● **EXERCISE**: Extract the lines between the line containing "Image resolution: width=1024" and the line containing "Action: (374, 289)", inclusive, copying them character for character and leaving out the pictures.

============

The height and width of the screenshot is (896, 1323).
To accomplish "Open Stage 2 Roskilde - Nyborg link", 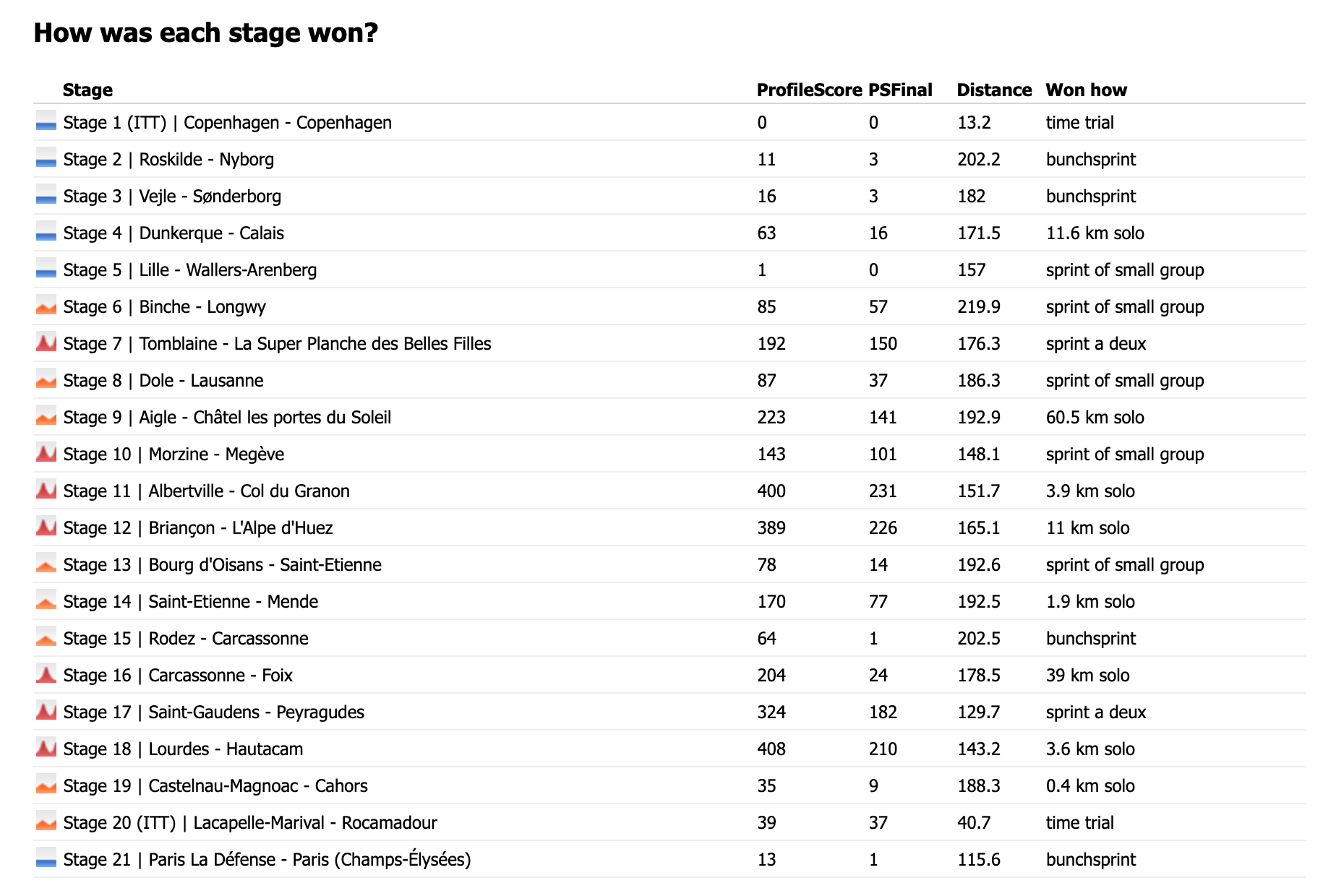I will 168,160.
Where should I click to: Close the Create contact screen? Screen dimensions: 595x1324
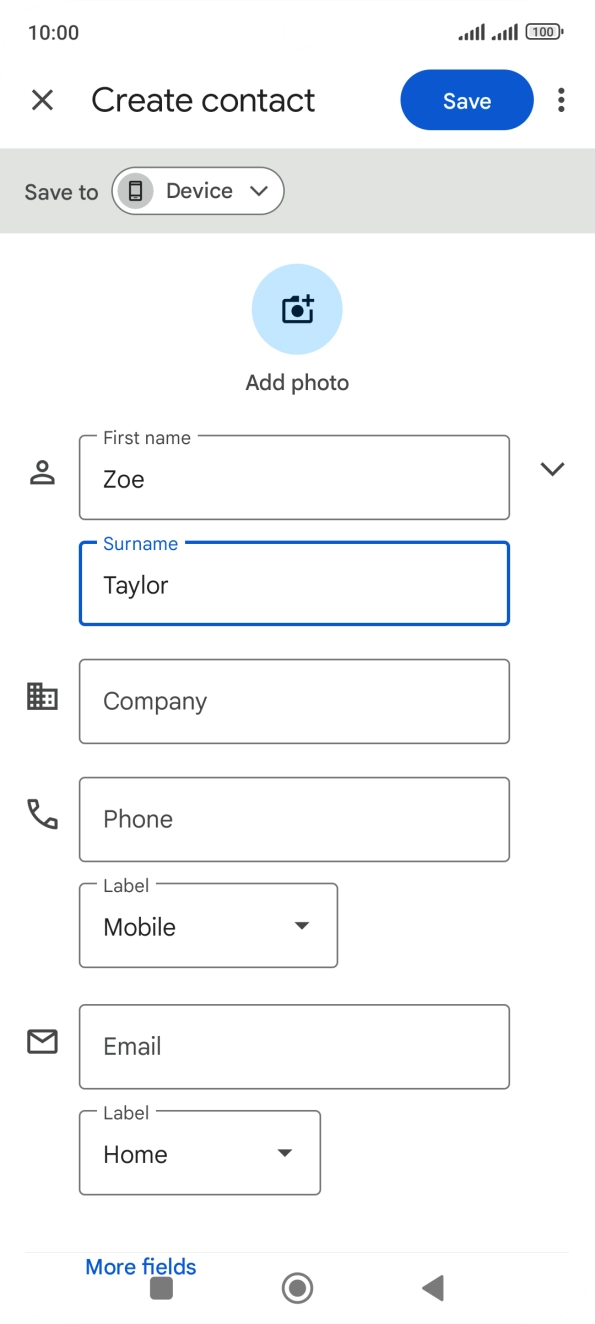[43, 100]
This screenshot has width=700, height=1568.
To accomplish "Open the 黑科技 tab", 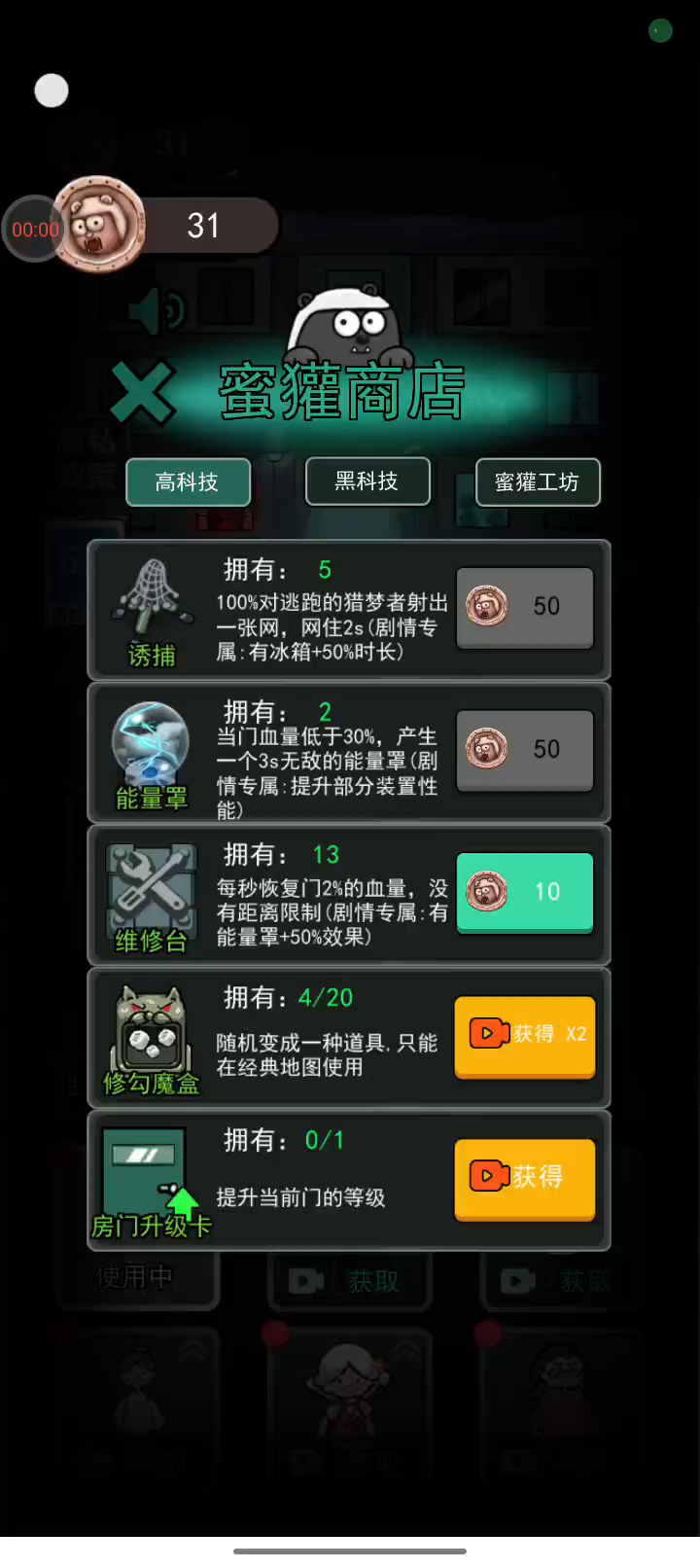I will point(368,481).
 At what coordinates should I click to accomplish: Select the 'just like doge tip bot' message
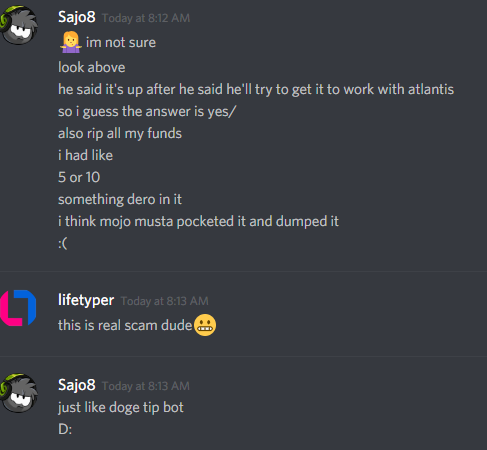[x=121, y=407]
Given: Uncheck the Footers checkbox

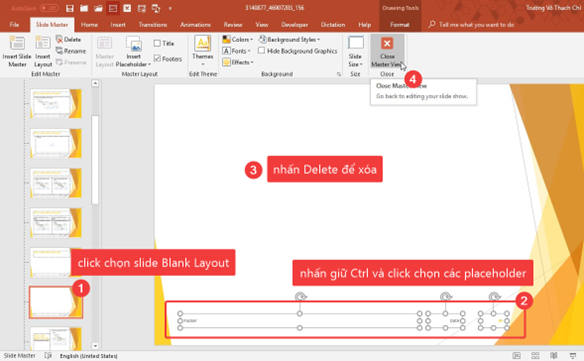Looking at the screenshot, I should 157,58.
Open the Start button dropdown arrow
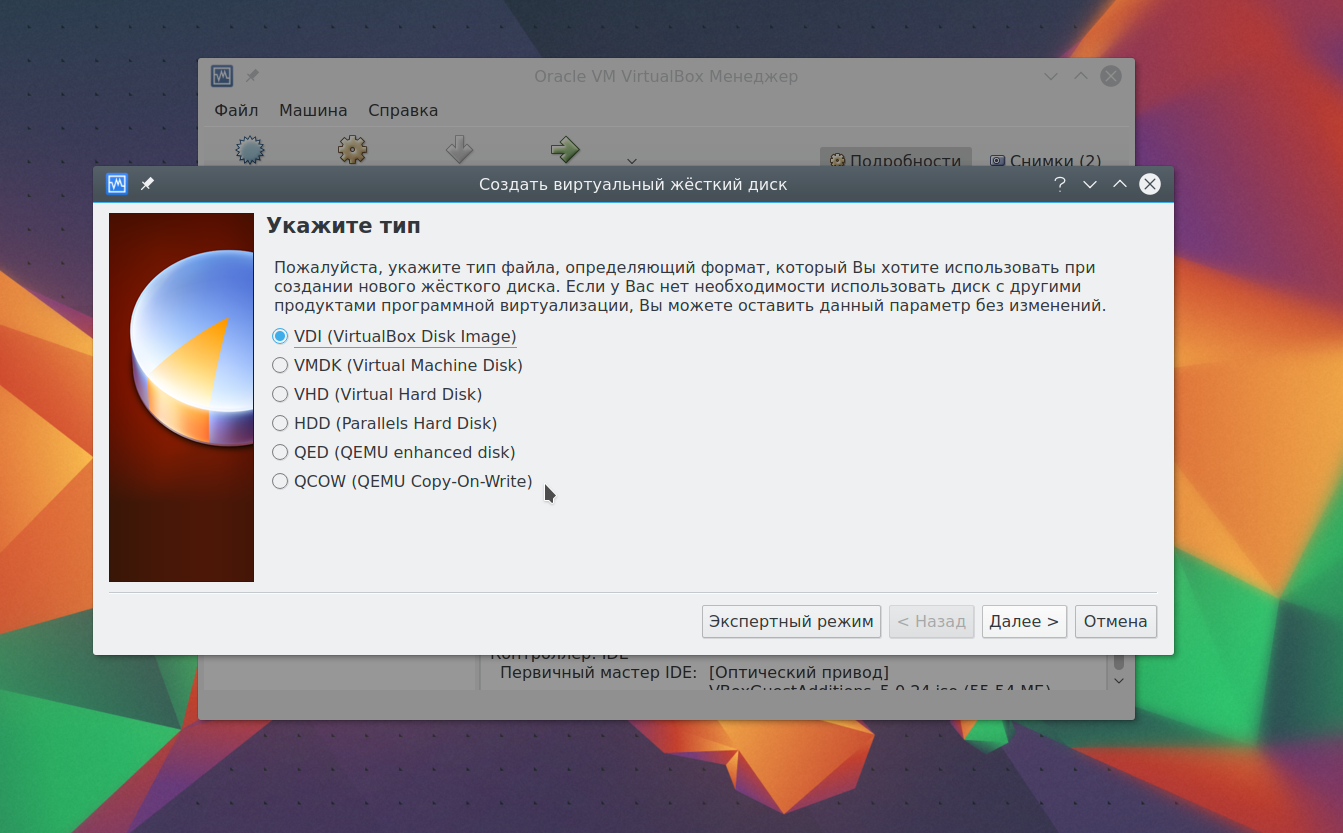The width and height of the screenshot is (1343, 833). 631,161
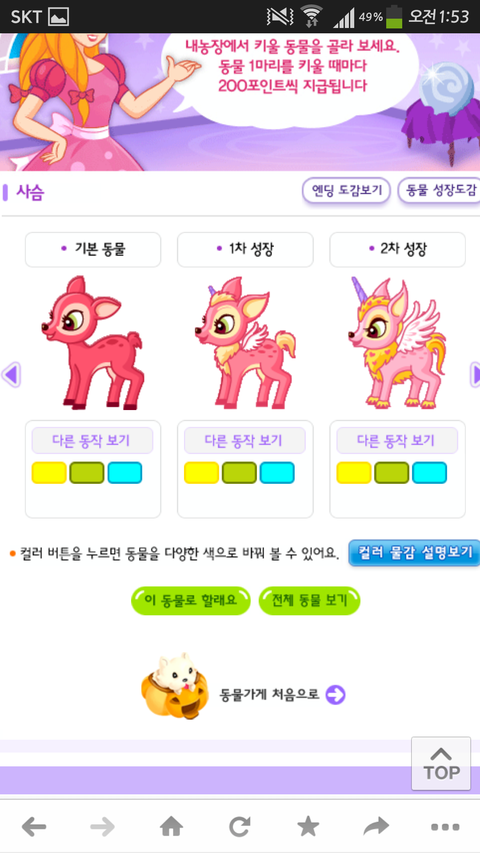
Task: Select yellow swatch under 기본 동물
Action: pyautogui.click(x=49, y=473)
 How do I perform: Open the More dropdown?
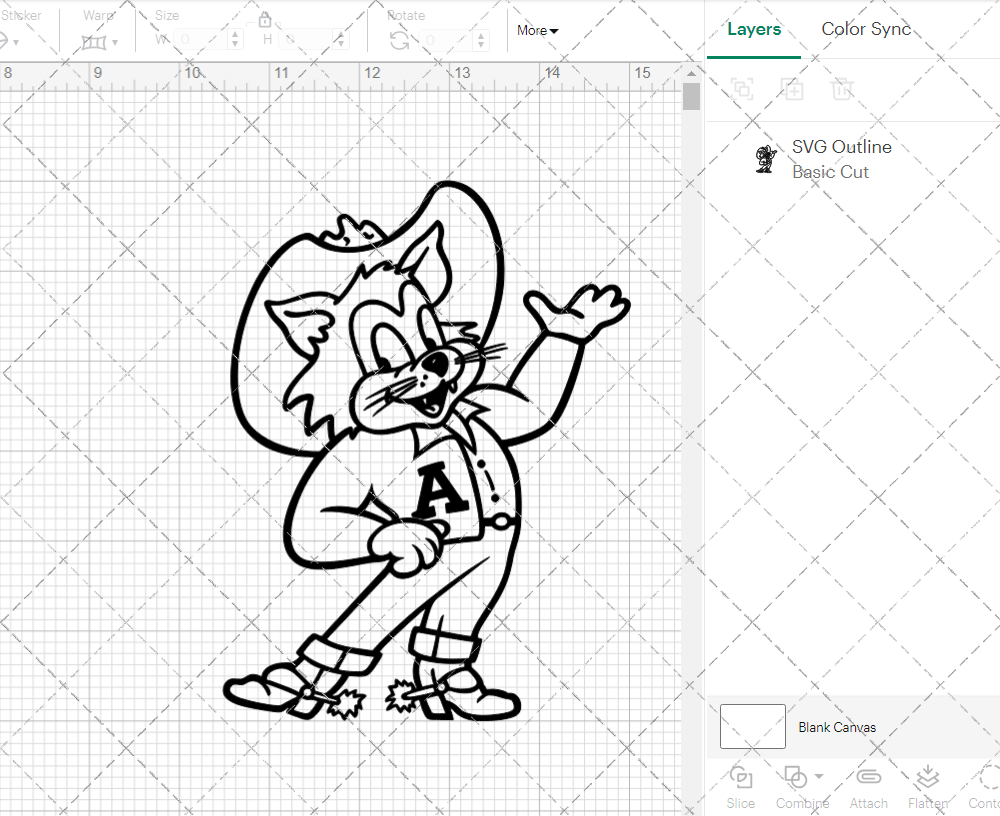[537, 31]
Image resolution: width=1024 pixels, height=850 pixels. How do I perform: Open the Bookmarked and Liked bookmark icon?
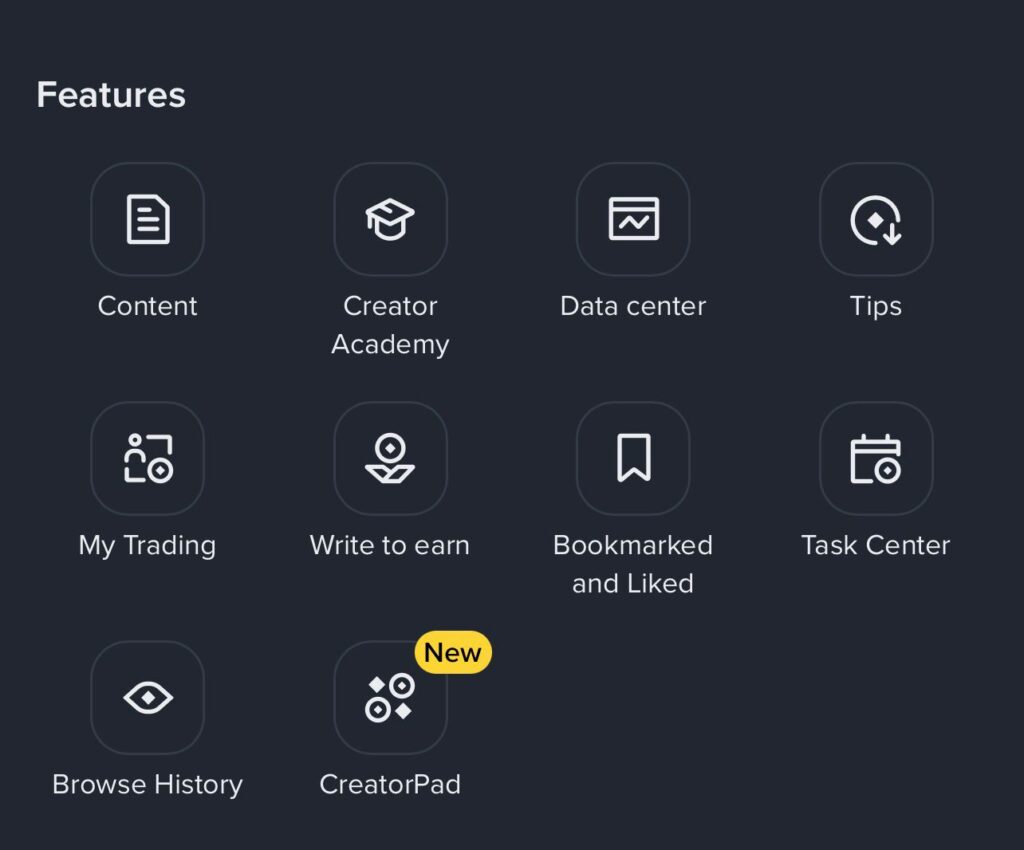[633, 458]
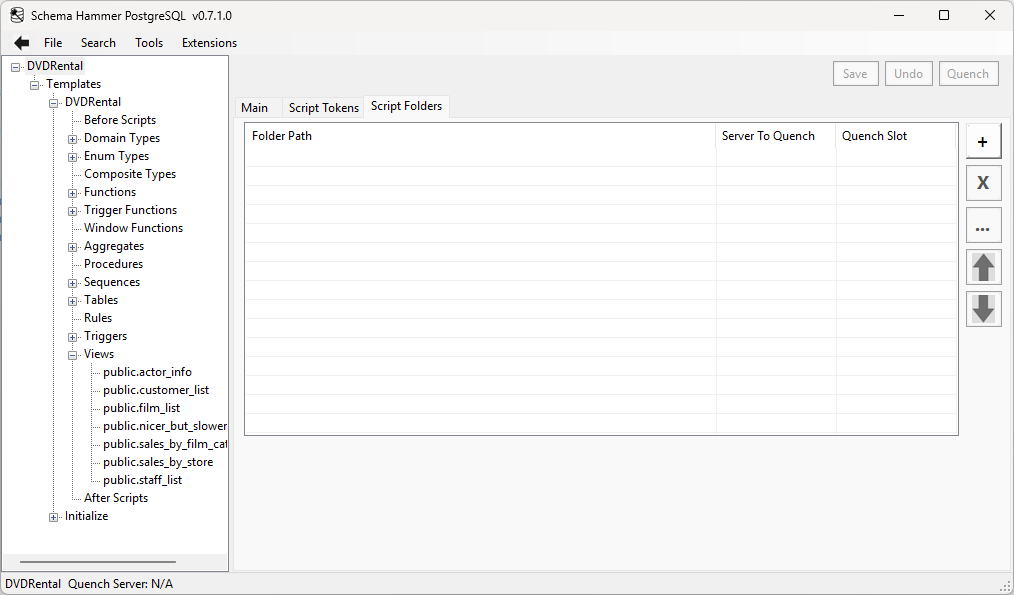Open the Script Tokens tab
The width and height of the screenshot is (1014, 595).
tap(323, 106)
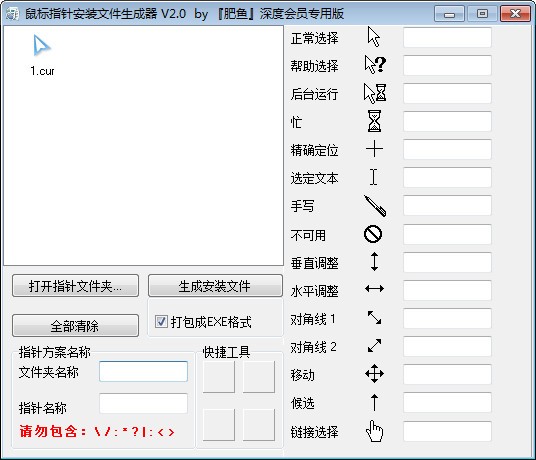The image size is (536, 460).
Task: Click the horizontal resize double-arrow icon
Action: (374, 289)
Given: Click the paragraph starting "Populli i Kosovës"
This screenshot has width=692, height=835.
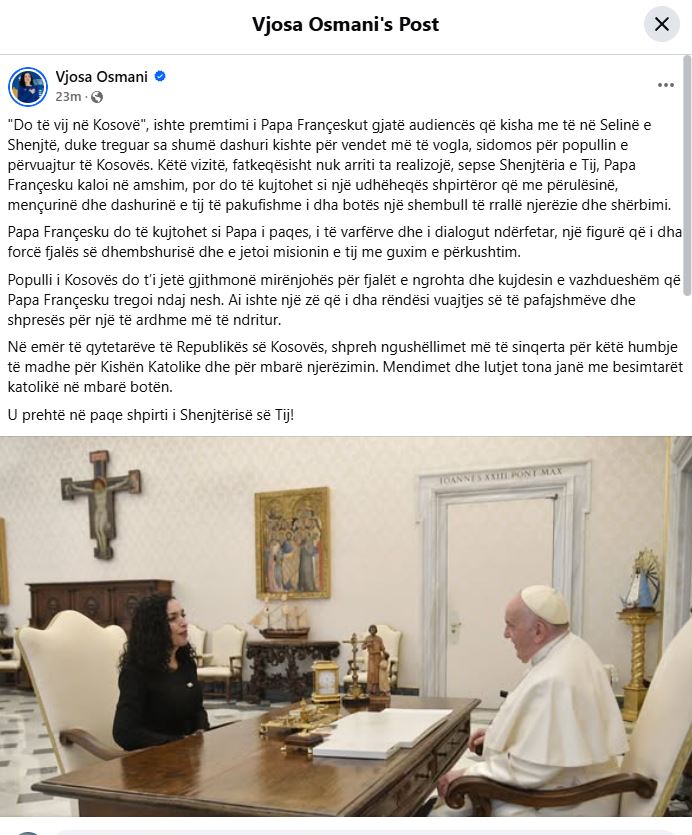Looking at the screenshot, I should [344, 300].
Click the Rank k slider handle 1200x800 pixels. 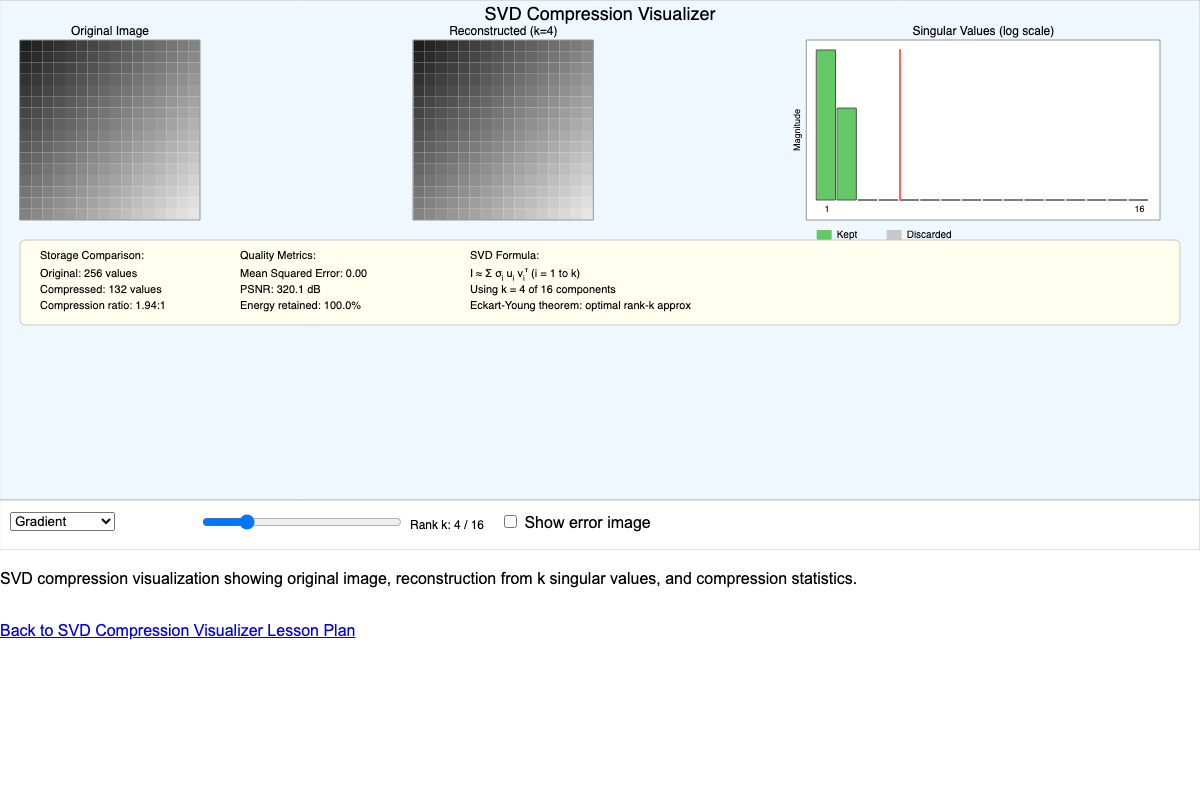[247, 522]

============

● **COMPLETED TASK**:
Image resolution: width=1024 pixels, height=850 pixels. How do I perform: Open the Bookmarked and Liked bookmark icon?
[633, 458]
Open the Script Tokens tab
The width and height of the screenshot is (1014, 595).
tap(323, 106)
The image size is (536, 460).
Task: Click the horizontal resize double-arrow icon
Action: (374, 289)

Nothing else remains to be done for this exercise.